Someone who left a long time ago once gave me “The most important piece of advice ever.” Maybe I should listen one of these days. “Don’t ever leave something somewhere, or give something to someone that you can’t afford to lose.” It was drilled into my head to never leave my heart with anyone that didn’t deserve it. I never really did tend to listen to my betters. I’ve loaned, and given, and left things that were important to me with people who I thought would take care of them. Things including love, items, memories, secrets, emotions, trust. I never get them back. I want them back. I want it all back. I want my trust back. I want the pieces of my heart back. I want my secrets back. There are secrets I wish I hadn’t told people. They didn’t really deserve to know them. I thought they did, but I’ve always been too trusting. Trust tends to be what screws me, hey.
I let you get away with thinking you’re the cure. I think I’m in too deep, it’s time to pull the cord. You like me more when you think, I’m getting bored. I hope you’re home the day I tear down the walls.
Things have been better the last few weeks.
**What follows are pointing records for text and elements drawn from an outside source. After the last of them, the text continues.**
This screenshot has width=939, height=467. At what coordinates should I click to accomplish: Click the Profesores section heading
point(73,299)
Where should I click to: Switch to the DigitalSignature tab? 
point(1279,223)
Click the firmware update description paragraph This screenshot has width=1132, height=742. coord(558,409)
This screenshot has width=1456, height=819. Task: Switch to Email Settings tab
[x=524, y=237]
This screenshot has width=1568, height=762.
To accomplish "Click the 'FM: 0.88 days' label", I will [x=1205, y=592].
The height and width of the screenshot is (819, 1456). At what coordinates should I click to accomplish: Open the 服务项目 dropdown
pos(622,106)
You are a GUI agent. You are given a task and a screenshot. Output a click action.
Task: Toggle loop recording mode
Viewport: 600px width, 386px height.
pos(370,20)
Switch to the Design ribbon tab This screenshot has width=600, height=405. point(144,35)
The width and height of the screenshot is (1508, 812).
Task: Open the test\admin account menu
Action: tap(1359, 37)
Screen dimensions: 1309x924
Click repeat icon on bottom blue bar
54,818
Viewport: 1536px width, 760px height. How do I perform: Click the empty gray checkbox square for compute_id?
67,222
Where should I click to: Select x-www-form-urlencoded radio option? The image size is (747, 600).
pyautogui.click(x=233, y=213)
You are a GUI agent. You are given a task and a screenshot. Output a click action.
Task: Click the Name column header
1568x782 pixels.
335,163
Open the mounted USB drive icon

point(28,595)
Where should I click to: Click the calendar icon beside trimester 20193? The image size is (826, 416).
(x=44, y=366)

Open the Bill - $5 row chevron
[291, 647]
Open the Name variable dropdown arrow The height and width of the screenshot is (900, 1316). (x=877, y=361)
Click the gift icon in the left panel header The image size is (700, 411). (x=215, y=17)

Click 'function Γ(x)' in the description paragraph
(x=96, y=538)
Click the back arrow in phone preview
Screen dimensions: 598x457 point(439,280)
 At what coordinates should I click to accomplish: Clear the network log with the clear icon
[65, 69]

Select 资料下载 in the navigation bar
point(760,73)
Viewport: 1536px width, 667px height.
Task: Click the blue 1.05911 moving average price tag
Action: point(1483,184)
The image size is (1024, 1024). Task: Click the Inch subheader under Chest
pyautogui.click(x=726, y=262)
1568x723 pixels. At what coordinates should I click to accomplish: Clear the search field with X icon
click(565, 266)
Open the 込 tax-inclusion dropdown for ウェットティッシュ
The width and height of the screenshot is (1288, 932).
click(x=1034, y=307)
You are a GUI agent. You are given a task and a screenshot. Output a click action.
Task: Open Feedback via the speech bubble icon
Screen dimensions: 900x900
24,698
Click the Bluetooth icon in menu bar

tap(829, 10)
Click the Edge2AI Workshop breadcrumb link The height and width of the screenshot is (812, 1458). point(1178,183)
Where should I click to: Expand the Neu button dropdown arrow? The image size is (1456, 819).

I’ve spent time around people who genuinely care how I feel, how I’m doing, how my life is going. They genuinely want me to be happy and healthy. In the last two weeks, I’ve lost faith and trust in friends. I’ve given up on friends. I’ve become closer to others. I’ve helped friends through long nights. I’ve helped friends through long days. I’ve come full circle to a full year. And I lost what I’d gained. And there is nothing I can do about it. I’ve gained good memories and bad. I’ve gained fear and sadness. I reconnected with a friend that I’d formerly had to cut out of my life. I have a stability in my brain that I haven’t had in years. The last week has been a little easier to sleep and less nightmares. I blame a few guys I know for that. I’m okay with that. I think they would be, too. They keep me laughing when I could be crying, and they remind me that I’m not quite as horrible of a person that I’ve been forced to feel like for the past two months. I still feel like I’m a horrible person. I’m not nice. I don’t do things that I should. But I won’t take blame for things that I have no control over anymore. That’s not my fault. And it won’t be anymore.
Life’s too short, I can’t fake it anymore
My year starts with an apology. Not mine. Someone else’s. When I get it, I want to talk to him again. But he’s more stubborn than I am, so I’m sure I’ll never get it. But I’ll always wonder.